Die Schweizerischen Bundesbahnen sind auf der Suche nach Weiterentwicklungen zum bestehenden Freesurf-System. Mit diesem können Fahrgäste während ihrer Reise in nationalen Fernverkehrszügen und an Bahnhöfen auf das Internet zugreifen. Dafür wurden bereits 2020
Verträge mit den Providern Galaxus Mobile, Quickline, Salt, Sunrise und Swisscom abgeschlossen. Mit diesen werden die Kosten für das konsumierte Datenvolumen direkt vom Provider an die SBB weiterverrechnet.
Die SBB sind zu dieser Dienstleistung verpflichtet. Die Verfügung zur aktuellen Konzession für den Fernverkehr schreibt der Bahn vor, dass sie in ihren Fernverkehrszügen einen kostenlosen Internetzugang anbieten muss. Die genaue Umsetzung wird dabei offengelassen. Aktuell wird diese Auflage mit dem Freesurf-Angebot erfüllt, schreiben die SBB in einem Request for Information (RFI) auf Simap.
Für die Weiterentwicklung sollen keine aktiven Komponenten in den Zügen beschafft werden müssen. Die Wagen verfügen gemäss der SBB bereits über entsprechende Beacons. Mit den Neuerungen sollen Reisenden dann mit möglichst geringen Hürden vom Gratisinternet profitieren können. Die Lösung soll innerhalb eines Jahres umsetzbar sein und mindestens bis zum Ablauf der Fernverkehr-Konzession im Jahr 2029 bestehen bleiben.
Betroffen sind gemäss dem RFI rund 1300 Züge, die ungefähr eine halbe Million Passagiere pro Tag befördern.
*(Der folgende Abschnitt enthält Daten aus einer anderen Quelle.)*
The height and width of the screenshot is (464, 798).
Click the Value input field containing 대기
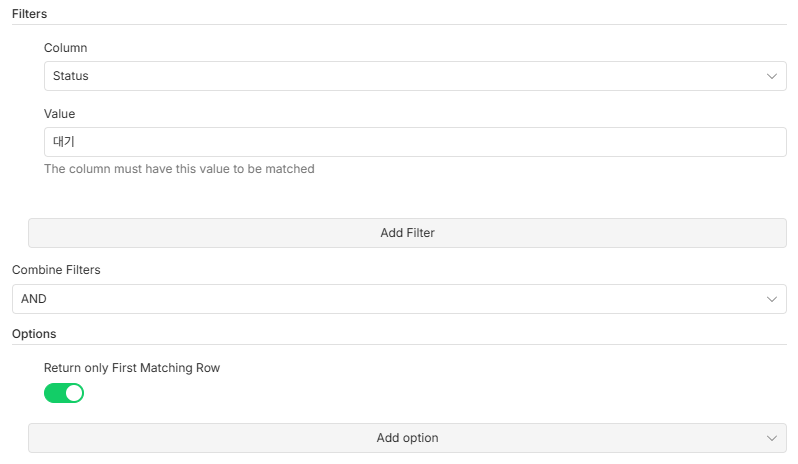[415, 142]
Die Anfrage richtet sich dabei insbesondere an Schweizer Mobilfunkbetreiber. Sie sollen eine grobe technische Umsetzung, die benötigten Komponenten und die Zugangsmöglichkeiten für die Kundschaft aufzeigen. Weiter verlangt die SBB, dass die ungefähre Umsetzungsdauer sowie die ungefähren Kosten benannt werden.